Groynes Carving up the Beach

1lftOne of the delights Candika and I revelled in was the slow walk at dusk along the beach from Centro Discovery to near enough the airport. The golden light of the setting sun shimmered on the water, the fishermen setting out for a night’s fishing in their prahu’s and the cool breeze blowing softly across the sands made this walk so enjoyable.

It was the time of the evening when the locals came down to the beach with their families to also enjoy the beauty of the sunset and the warm water of the ocean. What I liked was fossicking through the ocean’s debris washed up on shore by the currents and waves. If one discarded the crap, you were always assured of seeing some of the ocean’s treasures.

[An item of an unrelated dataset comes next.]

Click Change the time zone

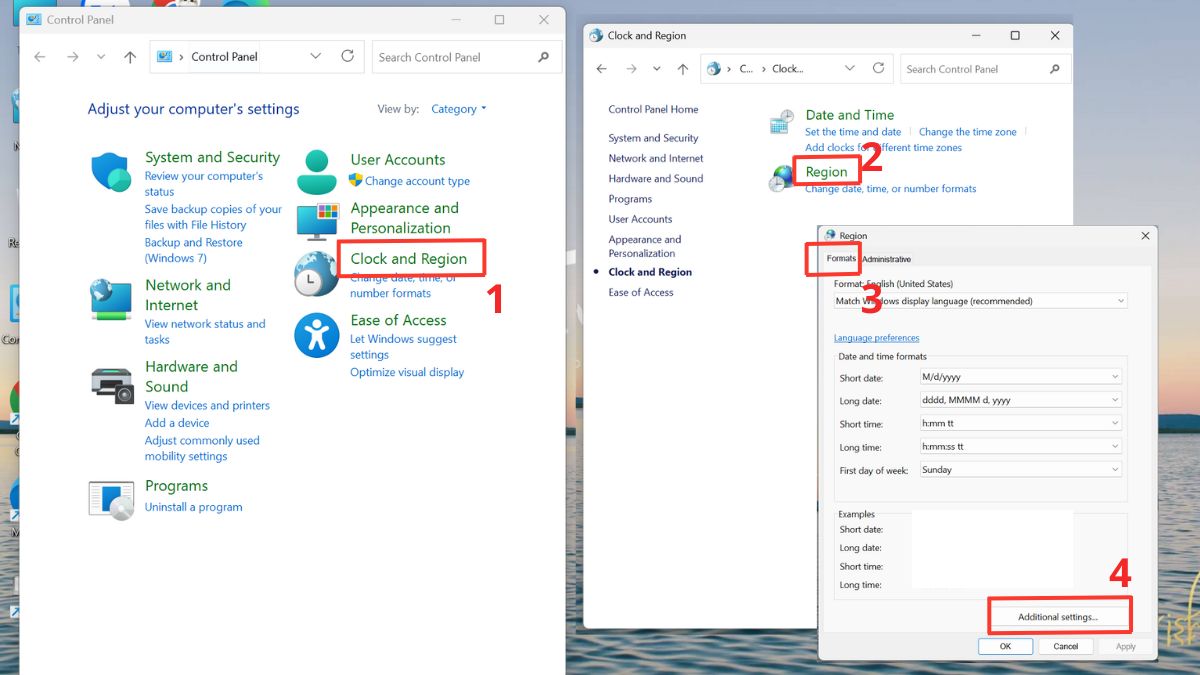pyautogui.click(x=967, y=131)
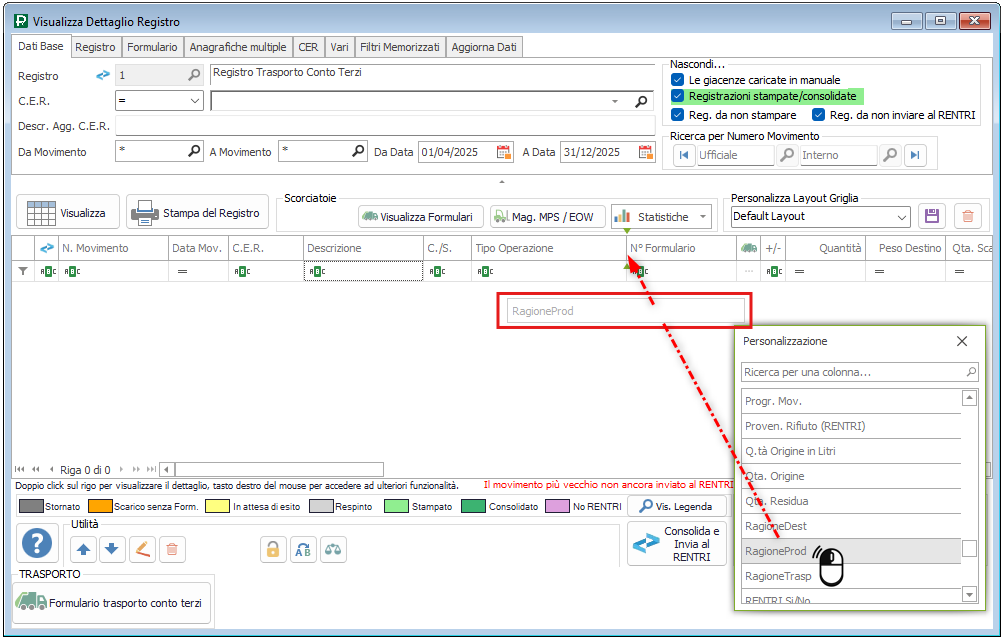Click the AB rename icon in Utilità

click(x=303, y=549)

2rghtThose of you who have visited Centro Discovery will have seen the groyne that was built there; initially, as I was told, to stop any tsunami from crashing on the beach and thus destroying the massive white building. Trust me, the groyne couldn’t even stop a strong well and has now even sunk half into the ocean!

What I have found really annoying is that now a breakwater of solid stone has been placed against the pathway leading past the major hotels that back onto the beach and, even worse, a series of groynes has been built along the stretch of beach between the Centro Discovery and the airport.

There were a couple of these groynes already established near the airport and with the addition of the new ones, a beautiful long walk along the soft sands of Tuban can be done no more. It makes one wonder what else will be done in the name of tourism to destroy the natural beauty of paradise island.